The organizers call it the city’s largest joint marketing effort, shared between business attraction organizations and economic development agencies, including:
- The Philadelphia Industrial Development Corporation
- The Greater Philadelphia Chamber of Commerce
- Select Greater Philadelphia
- The Philadelphia Convention and Visitors Bureau
You’ve seen cross-institution branding before, so it’s worth looking at whether this one has any hope of having real lasting impact.
This is the latest iteration in the spiraling effort to unite regional messaging under the city’s airport code. That effort, which started fall 2012, has been spearheaded by the familar networker Danielle Cohn, PCVB marketing vice president. It was she, who found the local tech-entrepreneur scene by way of outreach to then Philly Startup Leaders president Bob Moul that year, who pushed and prodded for there to be a single, region-wide brand.
Cohn has been called the entire initiative’s ‘spark.’
Since then, she has helped get colorful PHL lapel pins onto the suits of politicians and hotel owners and civic leaders. Mayor Nutter, who has taken to mentioning Cohn whenever she is present during one of his speeches, is rarely seen without one and his economic development advisers have adopted its goals — for example, see Startup PHL.

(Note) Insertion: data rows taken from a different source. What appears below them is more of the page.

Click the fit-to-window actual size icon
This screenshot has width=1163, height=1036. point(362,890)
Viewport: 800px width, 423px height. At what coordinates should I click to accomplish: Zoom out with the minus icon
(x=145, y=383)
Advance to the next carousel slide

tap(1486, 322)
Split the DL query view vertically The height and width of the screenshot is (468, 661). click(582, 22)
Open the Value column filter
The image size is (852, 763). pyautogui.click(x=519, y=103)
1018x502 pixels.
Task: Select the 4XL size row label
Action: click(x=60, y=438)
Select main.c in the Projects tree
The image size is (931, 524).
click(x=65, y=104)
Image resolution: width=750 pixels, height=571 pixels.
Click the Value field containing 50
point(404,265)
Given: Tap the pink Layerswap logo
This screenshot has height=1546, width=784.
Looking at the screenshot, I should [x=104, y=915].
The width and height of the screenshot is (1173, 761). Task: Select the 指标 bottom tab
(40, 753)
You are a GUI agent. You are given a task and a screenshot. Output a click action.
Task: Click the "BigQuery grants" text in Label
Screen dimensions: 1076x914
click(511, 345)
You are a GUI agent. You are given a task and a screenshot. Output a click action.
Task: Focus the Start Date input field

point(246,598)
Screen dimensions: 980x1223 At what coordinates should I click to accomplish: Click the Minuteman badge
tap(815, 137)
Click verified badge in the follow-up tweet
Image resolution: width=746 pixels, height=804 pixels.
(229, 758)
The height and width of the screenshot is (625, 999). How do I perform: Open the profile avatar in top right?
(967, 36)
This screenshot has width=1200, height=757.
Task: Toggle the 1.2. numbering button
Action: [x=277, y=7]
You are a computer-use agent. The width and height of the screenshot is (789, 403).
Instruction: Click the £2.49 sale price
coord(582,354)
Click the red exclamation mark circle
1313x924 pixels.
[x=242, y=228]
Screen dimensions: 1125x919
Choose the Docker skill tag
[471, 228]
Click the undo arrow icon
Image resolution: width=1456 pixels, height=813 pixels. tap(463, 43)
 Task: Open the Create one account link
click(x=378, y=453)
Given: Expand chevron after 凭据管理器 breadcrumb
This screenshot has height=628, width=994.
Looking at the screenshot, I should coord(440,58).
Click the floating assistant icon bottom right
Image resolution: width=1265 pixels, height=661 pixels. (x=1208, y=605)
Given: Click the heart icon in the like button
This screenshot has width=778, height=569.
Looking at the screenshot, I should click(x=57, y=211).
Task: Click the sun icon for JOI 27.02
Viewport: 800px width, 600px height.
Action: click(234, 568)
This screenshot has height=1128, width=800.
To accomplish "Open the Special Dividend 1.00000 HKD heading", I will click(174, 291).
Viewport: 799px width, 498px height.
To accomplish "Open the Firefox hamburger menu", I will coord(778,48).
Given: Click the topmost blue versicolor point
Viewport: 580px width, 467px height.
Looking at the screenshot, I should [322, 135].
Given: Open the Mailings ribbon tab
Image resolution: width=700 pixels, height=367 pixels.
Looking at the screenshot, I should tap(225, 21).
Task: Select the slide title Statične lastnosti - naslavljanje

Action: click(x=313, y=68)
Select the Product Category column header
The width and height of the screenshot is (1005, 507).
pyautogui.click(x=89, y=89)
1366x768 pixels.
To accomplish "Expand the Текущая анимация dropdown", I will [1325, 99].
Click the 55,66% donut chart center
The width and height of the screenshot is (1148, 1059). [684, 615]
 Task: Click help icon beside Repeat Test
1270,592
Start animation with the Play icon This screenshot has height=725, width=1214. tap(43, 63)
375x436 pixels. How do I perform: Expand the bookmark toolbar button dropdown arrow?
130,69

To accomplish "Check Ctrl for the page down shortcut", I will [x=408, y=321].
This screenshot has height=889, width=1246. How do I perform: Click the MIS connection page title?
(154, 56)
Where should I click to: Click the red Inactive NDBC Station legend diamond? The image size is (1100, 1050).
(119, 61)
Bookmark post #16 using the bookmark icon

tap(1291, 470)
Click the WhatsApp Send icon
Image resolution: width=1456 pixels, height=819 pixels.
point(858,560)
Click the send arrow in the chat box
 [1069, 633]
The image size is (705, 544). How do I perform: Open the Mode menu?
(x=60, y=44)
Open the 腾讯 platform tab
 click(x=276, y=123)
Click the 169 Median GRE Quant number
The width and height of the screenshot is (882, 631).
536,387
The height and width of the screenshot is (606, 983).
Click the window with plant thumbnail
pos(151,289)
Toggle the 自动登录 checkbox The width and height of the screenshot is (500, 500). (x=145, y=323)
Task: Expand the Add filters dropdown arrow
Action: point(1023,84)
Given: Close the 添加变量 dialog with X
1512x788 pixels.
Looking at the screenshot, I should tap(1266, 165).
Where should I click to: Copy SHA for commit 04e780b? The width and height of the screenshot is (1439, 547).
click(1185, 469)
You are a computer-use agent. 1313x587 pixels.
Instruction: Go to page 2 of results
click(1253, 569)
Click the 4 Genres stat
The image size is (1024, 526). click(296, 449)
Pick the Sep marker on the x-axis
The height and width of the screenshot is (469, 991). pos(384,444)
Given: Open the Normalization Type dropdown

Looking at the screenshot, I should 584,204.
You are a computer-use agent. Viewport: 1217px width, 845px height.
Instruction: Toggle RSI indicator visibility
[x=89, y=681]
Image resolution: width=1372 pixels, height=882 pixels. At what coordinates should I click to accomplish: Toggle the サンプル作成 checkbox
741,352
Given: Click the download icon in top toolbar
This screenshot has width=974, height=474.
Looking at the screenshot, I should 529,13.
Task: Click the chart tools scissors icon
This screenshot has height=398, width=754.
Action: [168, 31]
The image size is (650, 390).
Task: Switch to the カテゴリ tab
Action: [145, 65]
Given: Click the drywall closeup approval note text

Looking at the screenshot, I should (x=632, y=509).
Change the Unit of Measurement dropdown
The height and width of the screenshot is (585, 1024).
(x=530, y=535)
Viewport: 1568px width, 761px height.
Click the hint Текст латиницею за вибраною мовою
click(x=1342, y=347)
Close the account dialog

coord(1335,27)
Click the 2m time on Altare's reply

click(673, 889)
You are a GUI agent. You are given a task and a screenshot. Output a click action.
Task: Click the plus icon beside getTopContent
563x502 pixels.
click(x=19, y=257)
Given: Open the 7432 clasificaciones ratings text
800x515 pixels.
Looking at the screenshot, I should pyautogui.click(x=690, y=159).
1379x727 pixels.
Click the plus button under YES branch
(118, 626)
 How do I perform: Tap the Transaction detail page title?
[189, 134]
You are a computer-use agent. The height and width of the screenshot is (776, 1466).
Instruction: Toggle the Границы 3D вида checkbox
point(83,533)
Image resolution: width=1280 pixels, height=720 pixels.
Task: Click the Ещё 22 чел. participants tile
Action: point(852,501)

This particular leg of the campaign aims to paint Philadelphia as a place for all types of “makers,” stretching the term beyond the artisans and digital fabricators you may think and into the tech scene Cohn and her peers have come to know. The campaign includes people like business owners, designers and technologists. Some of the highlighted “makers” include Comcast‘s Chief Software Architect Sree Kotay, who led the local team that built Comcast’s X1 operating system, and Kristy Jost, a Ph.D. candiate at the Drexel ExCITe Center‘s Shima Seiki Haute Technology Lab.
The emphasis on technology is notable because it’s a sign that Philadelphia economic development institutions are not just acknowledging the city’s tech scene — they want to brag about it. They want it to be front and center. They believe it’s one of the city’s strengths.
Watch the campaign’s video below.
The nod to the maturation of the local technology sector is acknowledged. But is there staying power?
In an era when terms like ‘grassroots’ and ‘organic’ have glossy appeal, this push to unite promotional efforts region-wide under the PHL airport code is decidedly top down: old-guard power groups printing swag with a fresh brand and producing marketing videos. They’ll build the campaign, and the people will come, you might say.
But it’s unfair to dismiss it for its origins alone.
In November, the PCVB held its annual holiday party, a boozy midday affair before Thanksgiving for hundreds of regional hospitality and tourism officials. Inside a football field-sized downtown Marriot convention hall, there was wall-to-wall PHL branding and a forcibly cheery PHL promo reel video, played on loop on oversized screens standing near every wall.
In one corner, a gaggle of young city officials and tourism representatives were joined by a Technical.ly Philly reporter near buffet-style heavy appetizers and holiday ham. Nutter, wearing a PHL lapel pin of course, was on stage, struggling to be heard over the noise of holiday cheer and afternoon Bloody Marys.
One among the gaggle had recently led a Philadelphia tour for economic development officials from another region. The group, she said, was so impressed by how united our regional leaders seemed to be, in how they talked and what their goals were. Perhaps that’s why, though she couldn’t help but laugh at the PHL excess of the PCVB event, she wouldn’t predict its dithering.
The official looked out from a high top table in the Marriott toward the convention room crowd, many of whom were busy making room for green beans on their plates of salmon. They were the people who run hotels, tour agencies and restaurants that cater to tourists. They were, for better or for worse, the first people many from outside of our region meet when they come here or think about doing so. They are a part of how the Philadelphia story gets told, and they likely won’t hear the messages coming from local tech meetups and unconferences.
“If you get this many of them to agree about how to talk about Philadelphia,” the official said. “It can’t be all bad.”